Start of Task inputs

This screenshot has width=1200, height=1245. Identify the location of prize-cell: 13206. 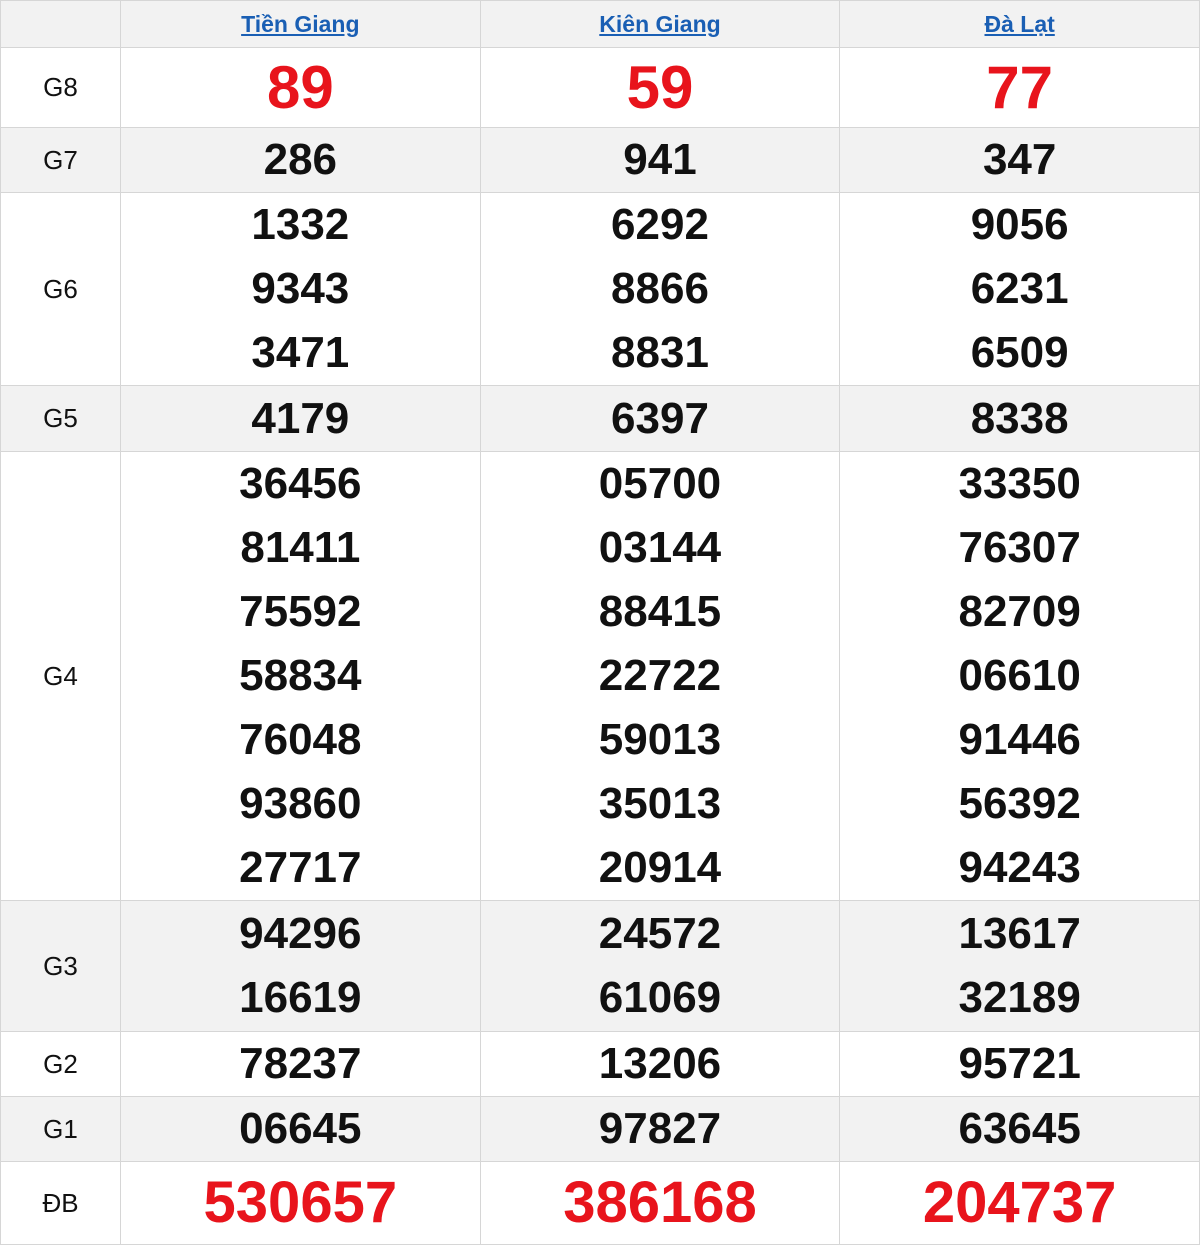
(660, 1064).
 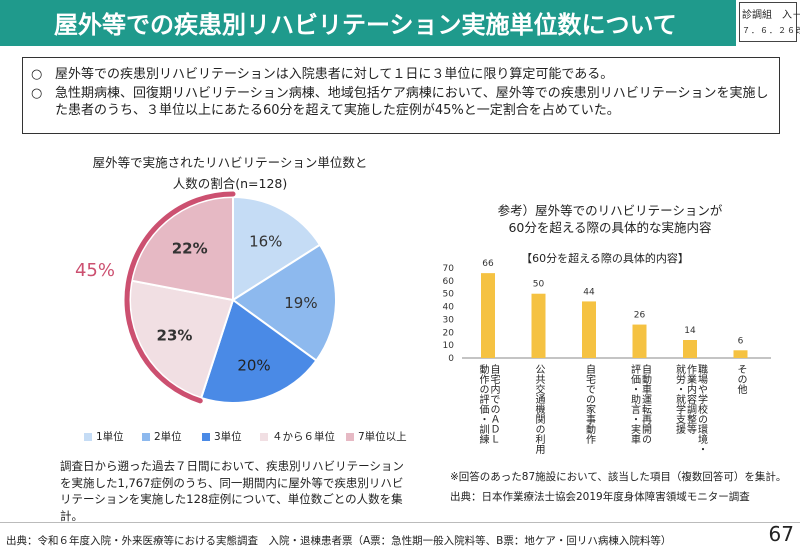 I want to click on legend-label: 3単位, so click(x=228, y=437).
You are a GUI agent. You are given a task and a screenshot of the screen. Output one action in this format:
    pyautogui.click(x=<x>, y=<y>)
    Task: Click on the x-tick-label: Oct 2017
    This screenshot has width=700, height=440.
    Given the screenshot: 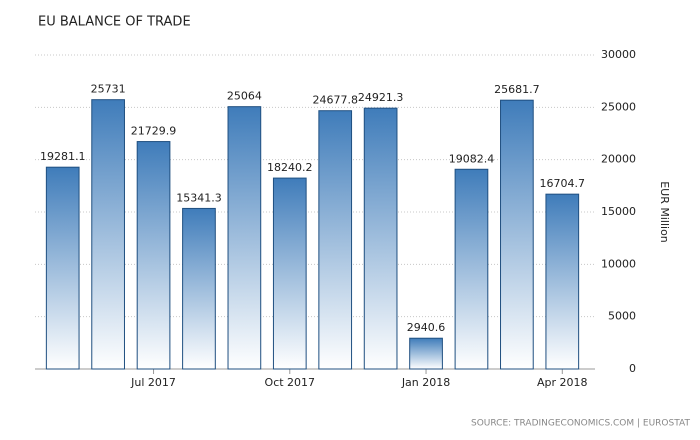 What is the action you would take?
    pyautogui.click(x=290, y=382)
    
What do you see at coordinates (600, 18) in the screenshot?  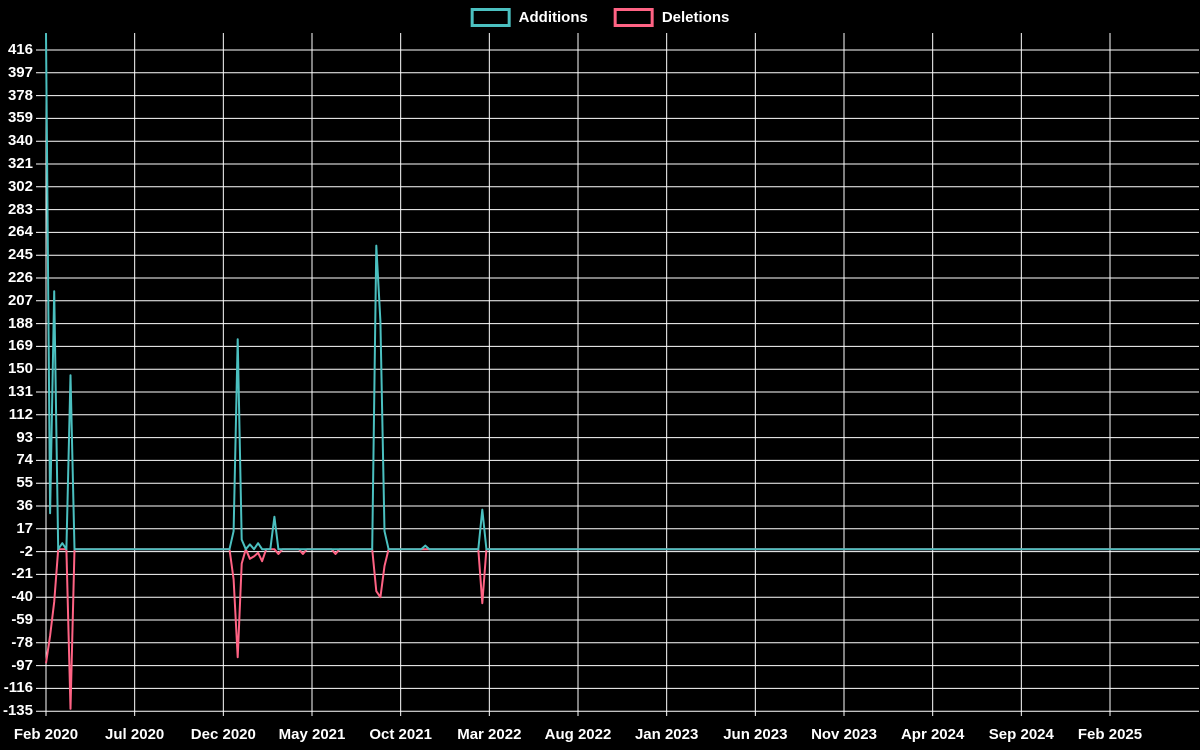 I see `chart-legend: Additions Deletions` at bounding box center [600, 18].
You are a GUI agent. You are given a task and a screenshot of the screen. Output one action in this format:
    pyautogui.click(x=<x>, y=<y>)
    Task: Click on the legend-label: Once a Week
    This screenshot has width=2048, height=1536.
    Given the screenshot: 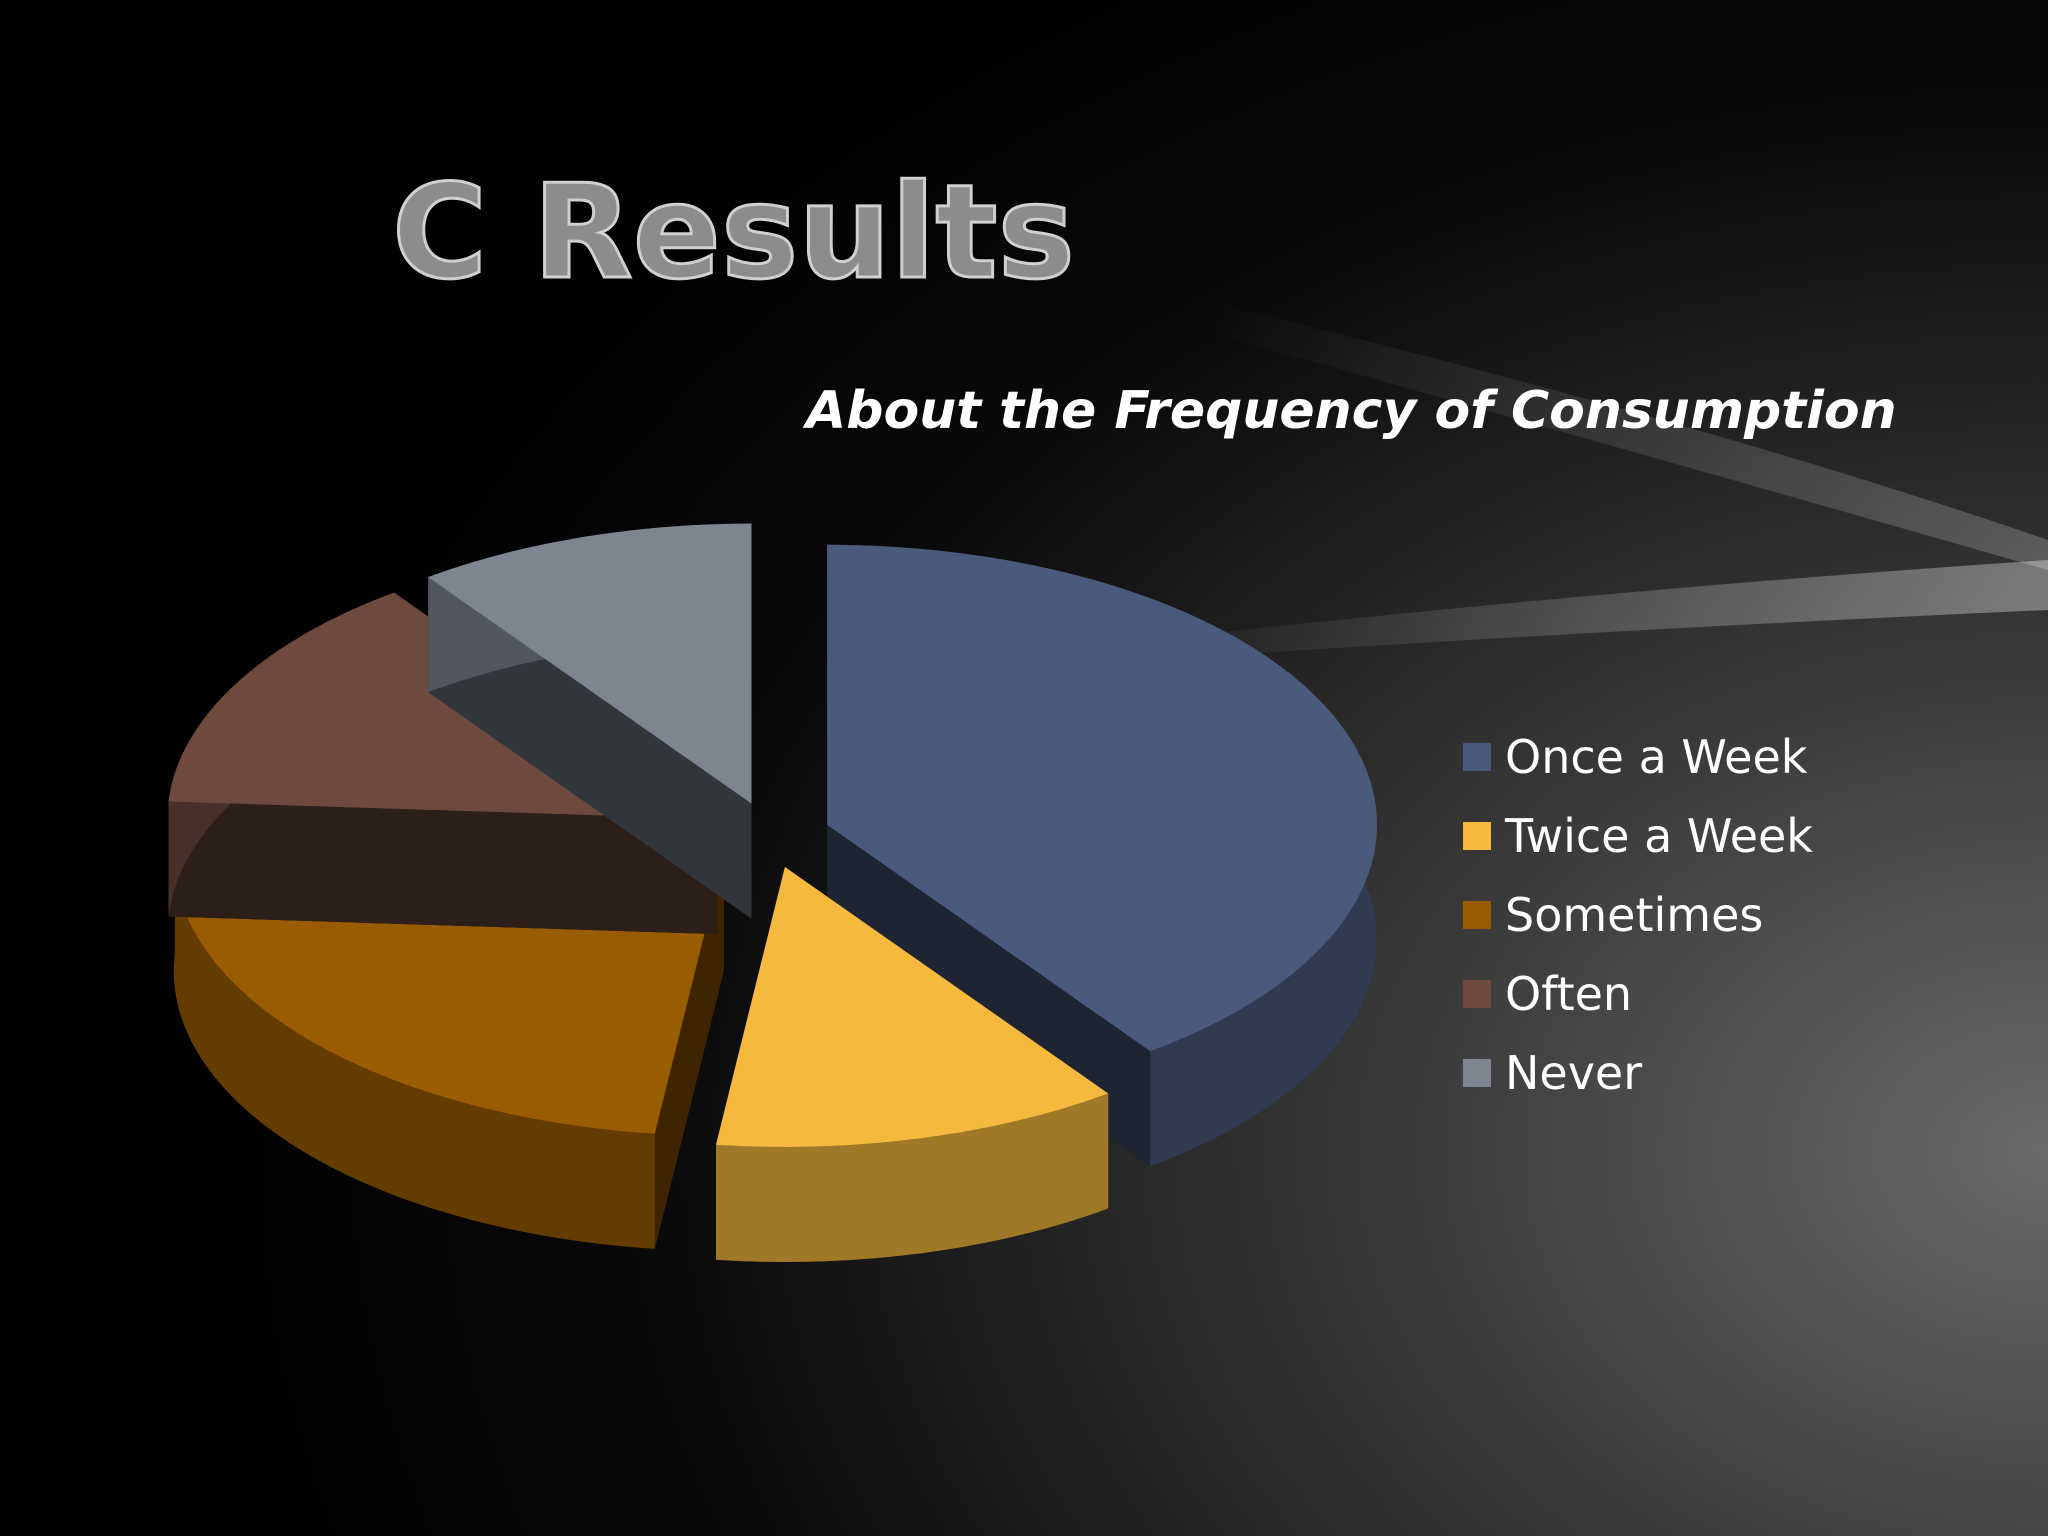 What is the action you would take?
    pyautogui.click(x=1656, y=757)
    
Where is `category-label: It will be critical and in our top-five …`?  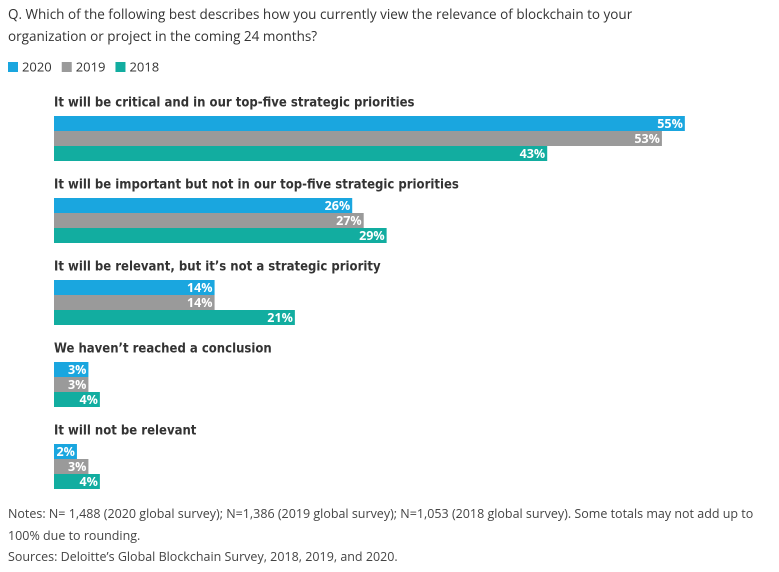 category-label: It will be critical and in our top-five … is located at coordinates (234, 104).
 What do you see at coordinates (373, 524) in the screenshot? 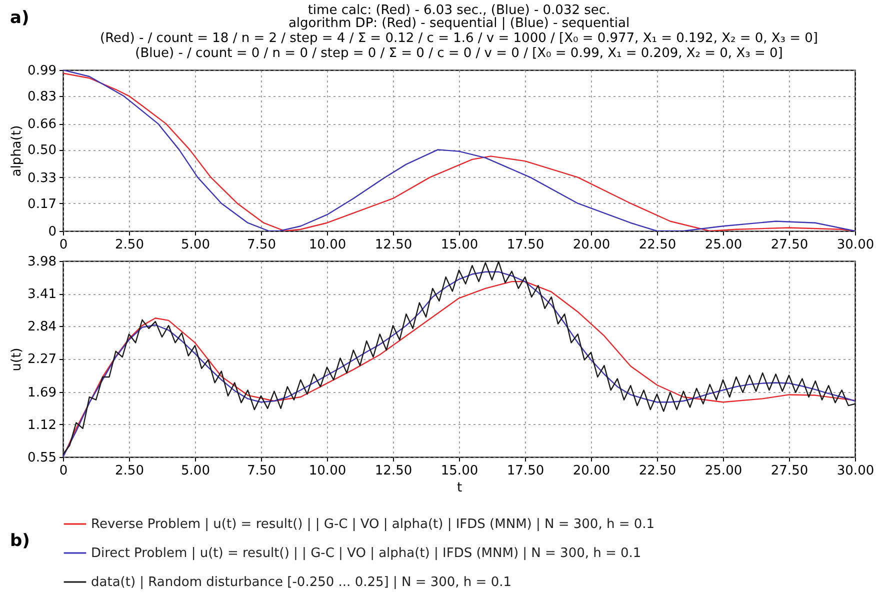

End of Task inputs

▸ Your instructions:
Count the lines of the material above that contain the string "pyautogui". Give only the number.

▸ Exercise output:
4